As with Wikipedia, it’s easy to fall down a black hole on Encyclopaedia Dramatica by following links. You idly click from page to page, travesty to travesty, wondering if you’re becoming slowly inured to what you see, until you arrive at the notorious ‘Offended?’ page.

The title is a cruel trick: the page sets out to offend you even more. Suddenly you find yourself scrolling through images of viscera and porn, and that ancient horror, Goatse. A pixelated herd of Goatses.

Suddenly 4chan is empty, and all the devils are here.

‘Offended?’ is repulsive, an altar to all that is disturbing and eyeball-searing and wrong. But it is fascinating as an anthology of meme-horror, a page which is more than the sum of its (disturbing) parts. ‘Offended?’ has a transformative effect upon its viewers: it works as indoctrination tool and hazing ritual, by traumatising new ED users into existence. It casts the troll as a martyr and a witness, someone who has seen things you people wouldn’t believe.

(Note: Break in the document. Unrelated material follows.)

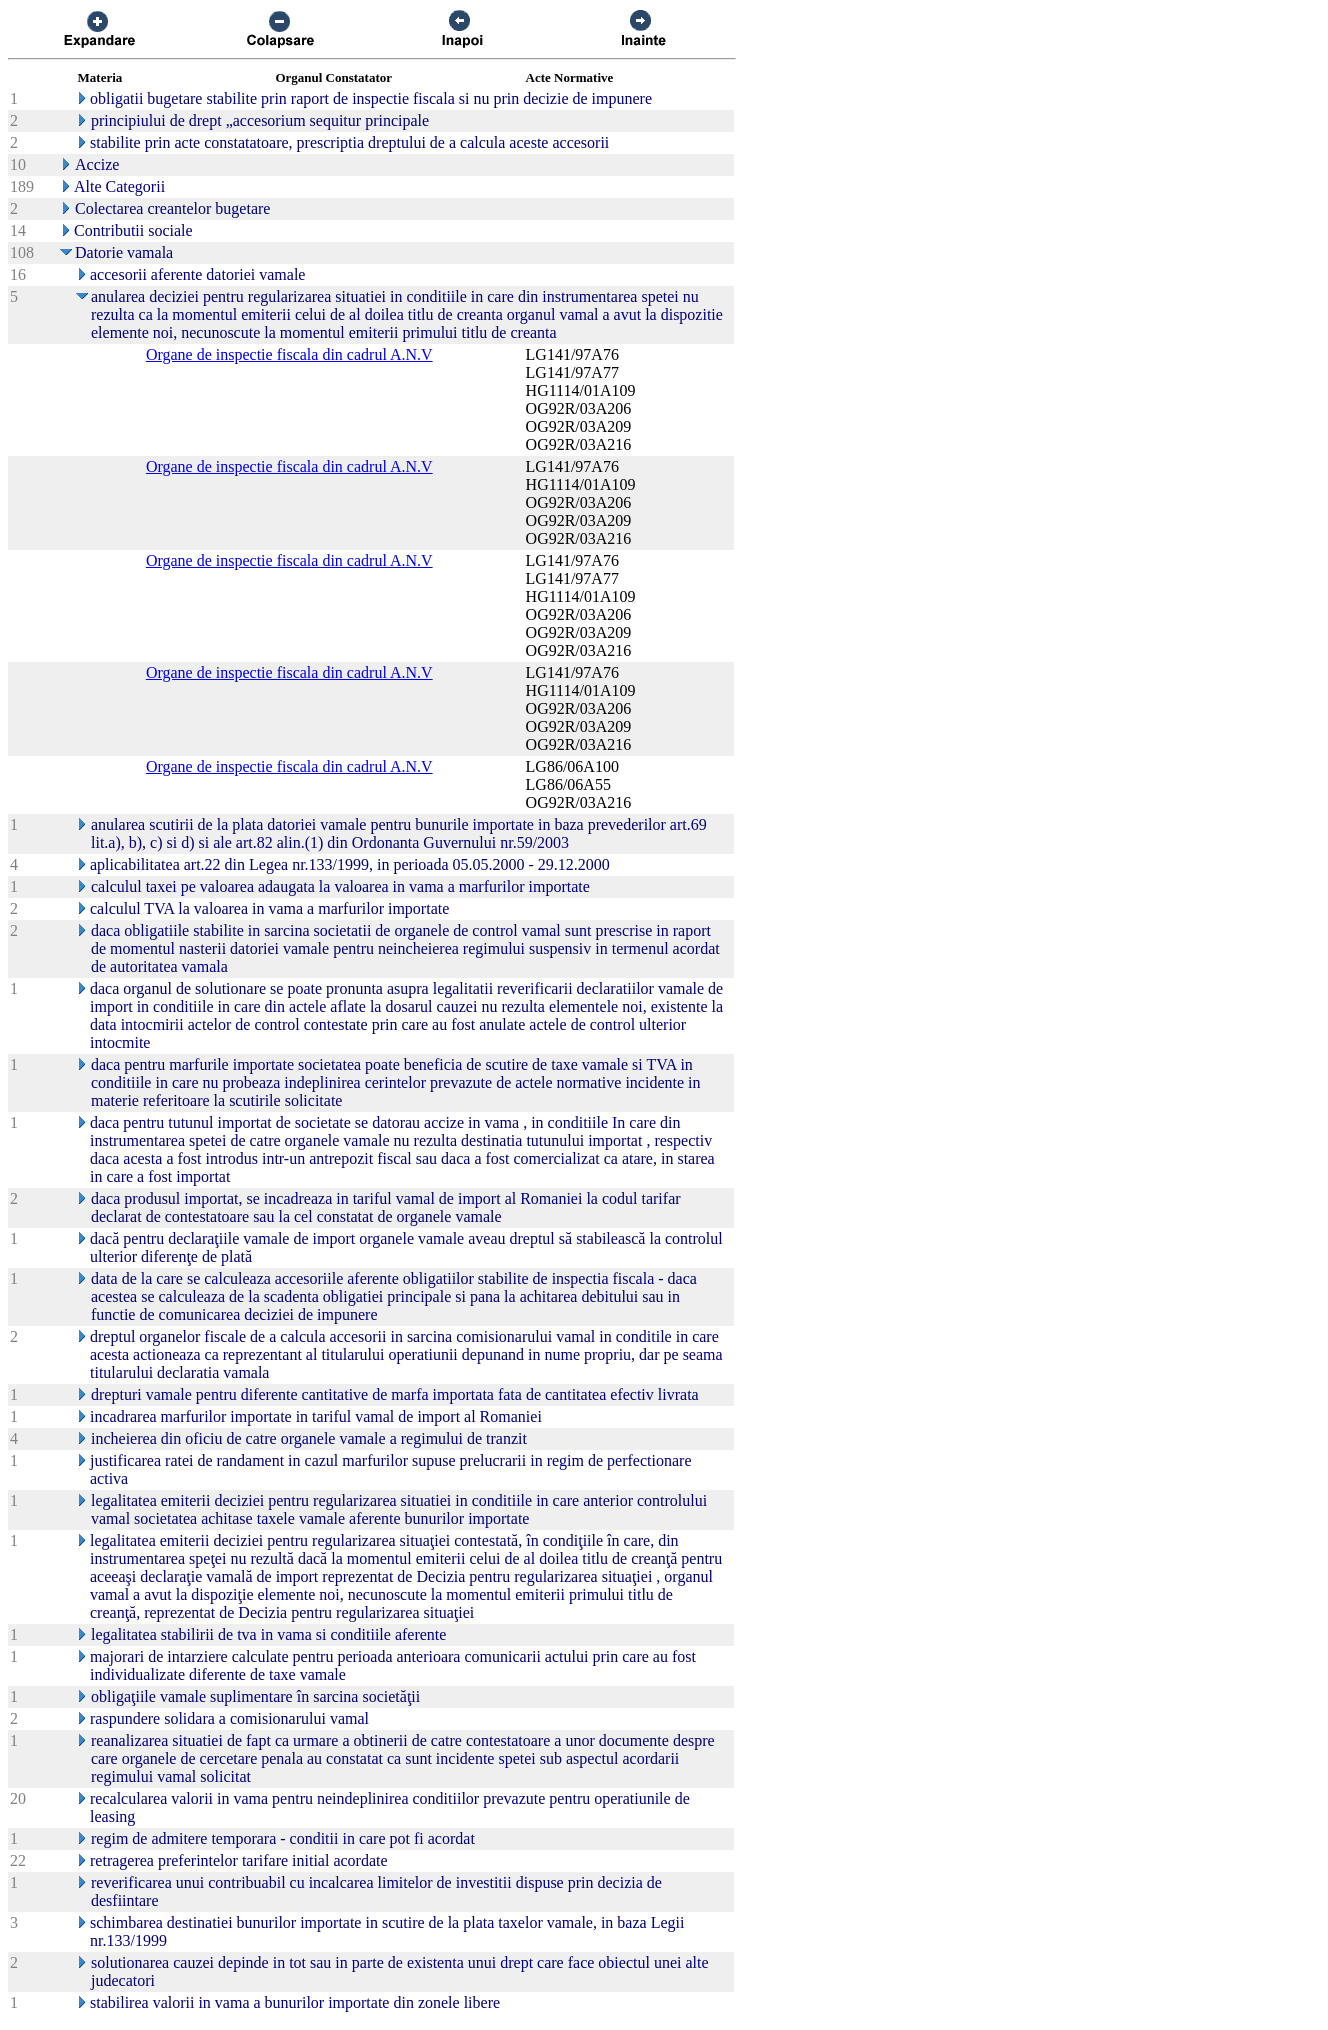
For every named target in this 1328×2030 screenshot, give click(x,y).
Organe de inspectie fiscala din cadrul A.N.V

When I ask Zaiger if ED has stepped up its many horrors to match the times, his answer was coy. “I don’t think we are necessarily looking to shock people, we just write about what we think is funny, and what we think is funny is shocking to some people.” He said. “If we have become more extreme it is only because the internet has become more extreme.”

It’s difficult to know whether the purpose of ED is still to shock, whether it ever really was, or whether it only exists after the fact, as a record of someone else’s outrage. In either case, what exactly is the site’s worth? Should we preserve it, or decry it entirely? Or can Encyclopaedia Dramatica be redeemed, by archiving the unarchivable?